Pueblo de Japón reemplaza a los muertos con muñecos de tamaño natural

Pueblo de Japón reemplaza a los muertos con muñecos de tamaño natural

Redacción

La muerte es un tema delicado que se enfrenta de diferentes maneras en cada rincón del mundo. Aunque hay costumbres que podrían verse como naturales, hay otras que podrían parecernos extrañas o incluso increíbles.

La pequeña aldea de Nagoro, ubicada en la isla Shikoku, en Japón, es uno de es un espacio bastante quieto. Lo que más llama la atención es la distribución de figuras de aspecto humano, todas acurrucadas por grupos en distintos lugares.

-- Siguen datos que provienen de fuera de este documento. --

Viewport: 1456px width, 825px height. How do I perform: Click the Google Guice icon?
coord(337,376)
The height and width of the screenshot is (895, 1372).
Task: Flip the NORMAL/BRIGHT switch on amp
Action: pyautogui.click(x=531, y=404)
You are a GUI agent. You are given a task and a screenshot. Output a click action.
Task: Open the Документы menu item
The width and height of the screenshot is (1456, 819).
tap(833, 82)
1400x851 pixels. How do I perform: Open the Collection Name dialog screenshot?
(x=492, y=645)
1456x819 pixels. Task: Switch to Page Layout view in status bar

Las muñecas, que están en todos los rincones de la aldea, son de tamaño natural, son creadas con paja, tela, periódicos y ropa vieja y representan a la mayoría de la “población” de Nagoro. Se estima que hay más de 10 muñecas por cada residente.

A medida que pasa el tiempo, hay más muñecas y menos habitantes, debido a que los ancianos mueren y los más jóvenes deciden mudarse a otras aldeas o ciudades.

Cada una de estas muñecas representa a una persona de la aldea que ha fallecido y tienen una creadora: Tsukimi Ayano.

En 2001, Tsukimi Ayano regresó a Nagoro, su tierra natal, luego de pasar gran parte de su vida en Osaka, la ciudad más grande de Japón.

Tsukimi Ayano
Tsukimi Ayano estima que ha hecho alrededor de 400 espantapájaros.

Encontró que la población de 300 personas en la que creció se redujo a solo 30. Se sintió triste al saber que muchos de los residentes se habían marchado o habían fallecido.

La inspiración para elaborar muñecas realistas que llenaran la población surgió por accidente. Ayano primero hizo un espantapájaros para su huerto y por bromear un poco lo creó a imagen de su padre.

Los residentes continuaron disfrutando de la fantasía del espantapájaros, por lo que la mujer decidió fabricar más. Y a raíz de la pérdida de habitantes experimentada en la aldea, Ayano los hizo a imagen de los aldeanos ausentes o fallecidos.

Hoy lleva más de 400 muñecas fabricadas.

Ayano dice que seguirá haciendo estas figuras mientras pueda. Por lo tanto, es probable que la población de espantapájaros de Nagoro aumente, ya que las personas que viven allí se esfuman lentamente.

El pequeño poblado, conocido también como Aldea del Espantapájaros de Nagoro, no es diferente a otras zonas rurales de Japón que enfrentan esta tendencia de despoblación. Según el diario thejapantimes, el país ha perdido cerca de 1,4 millones de habitantes desde 2010, y esto está causando un enorme impacto tanto en la economía como en la sociedad.